While “Sicko” examines the socialist systems in other nations, unfortunately “Capitalism” offers no such comparisons, and it’s too bad, because it’s probably the socialist revolution in Latin America that offers the millions upon millions of downtrodden in the United States of America the most hope. (Yeah, there’s a reason that the American wingnuts want to keep the Latin American immigrants out: because they tend to collectively organize for their fair share of the pie.)

In “Capitalism” Moore examines to a fairly large degree the nexus between what passes for “Christianity” in the United States and capitalism as it is practiced in the U.S. today. Moore even shows clips of wingnuts declaring that capitalism is Christian.

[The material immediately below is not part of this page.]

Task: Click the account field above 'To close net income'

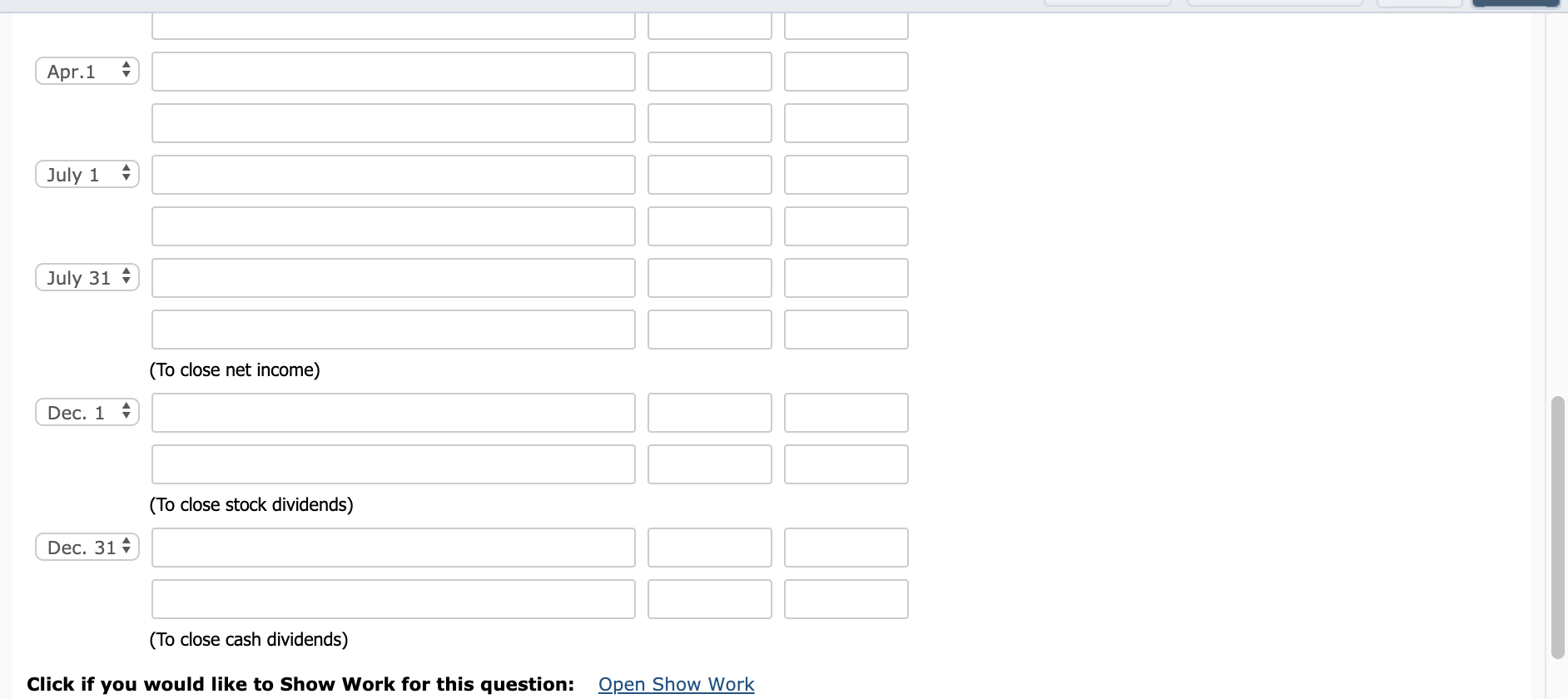Action: (x=393, y=329)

Moore interviews several Christian leaders who state that capitalism — in which a greedy few profit from the masses — as decidedly not in line with what Jesus taught, and there’s a cute overdubbed clip in which Jesus Christ refuses to heal a sick man (because that would be socialized medicine!).

(However, where the Catholic Church is concerned — and it’s the Catholic Church that gets the most attention in “Capitalism,” because Moore was raised Catholic — I’m not sure how much Catholic leaders oppose capitalism because of capitalism’s inherent evils and how much it might be the case that the Catholic Church just doesn’t want to have to compete against the capitalists for the minds and hearts and gonads — and the pocketbooks — of the masses. An oppressor is still an oppressor, whether it’s the church or the capitalists.)

Moore could have gone a bit further in “Capitalism” in destroying the fallacy that all of those Joe the Plumbers (Joes the Plumber?) out there hold: the fallacy that they must protect capitalism as it is practiced in the U.S. today because one day they might actually make it to the pinnacle of the pyramid of wealth.

Um, no, they will not, but it is this lottery mentality of Glenn-Beck-lovin’ dipshits like Joe the Plumber that keeps the rich safe from mobs carrying pitchforks and torches. (I remember Joe the Plumber claiming that Barack Obama’s policies, as president, would prevent him from ever owning his own plumbing business, and then discovering that Joe the Plumber didn’t even have a plumber’s license. Gee, I suppose that that’s Barack Obama’s fault too!)

Moore could have also gone further in “Capitalism” in exploring the unholy nexus involving not only what passes for “Christianity” in the U.S. and capitalism as it is practiced in the U.S., but involving nationalism and “patriotism” as well.

The plutocrats and corporatocrats have been successful in brainwashing millions of Americans (with the help of the likes of Fox “News” and Rush Limbaugh and Glenn Beck and Ann Cunter) into believing that capitalism = Christianity = patriotism = militarism, so that to oppose any of these (but especially to oppose capitalism) is to oppose the others.

Finally, you will note that I repeatedly have used the phrase “capitalism as it is practiced in the United States of America.” Like I can support the idealistic tenets of actual Christianity — that is, while I agree with Jesus Christ’s actual teachings and sayings, such as that it is easier for a camel to pass through the eye of a needle than it is for a rich man to enter the kingdom of heaven — I can support the idealistic tenets of capitalism, such as that every individual should reap the fruits of his or her own hard work.

However, just as Christianity has been bastardized — with today’s “Christians” being just like the hypocritical Pharisees of his day whom Jesus repeatedly lambasted — capitalism has been bastardized as well. Today, the worker’s hard work does not benefit the worker, who can barely survive, but benefits only the rich and the super-rich plutocrats and corporatocrats, professional thieves who exploit the working classes and the poor more and more each passing day. 

Had capitalism not been taken over by crooks and thieves, had these greedy motherfuckers been able to moderate their greed just a little, capitalism might be strong in the United States of America today.

Instead, socialism is looking better to more and more Americans.

Capitalism — as it is practiced in the United States of America — is consuming itself.

Michael Moore, thankfully, is just helping that process along.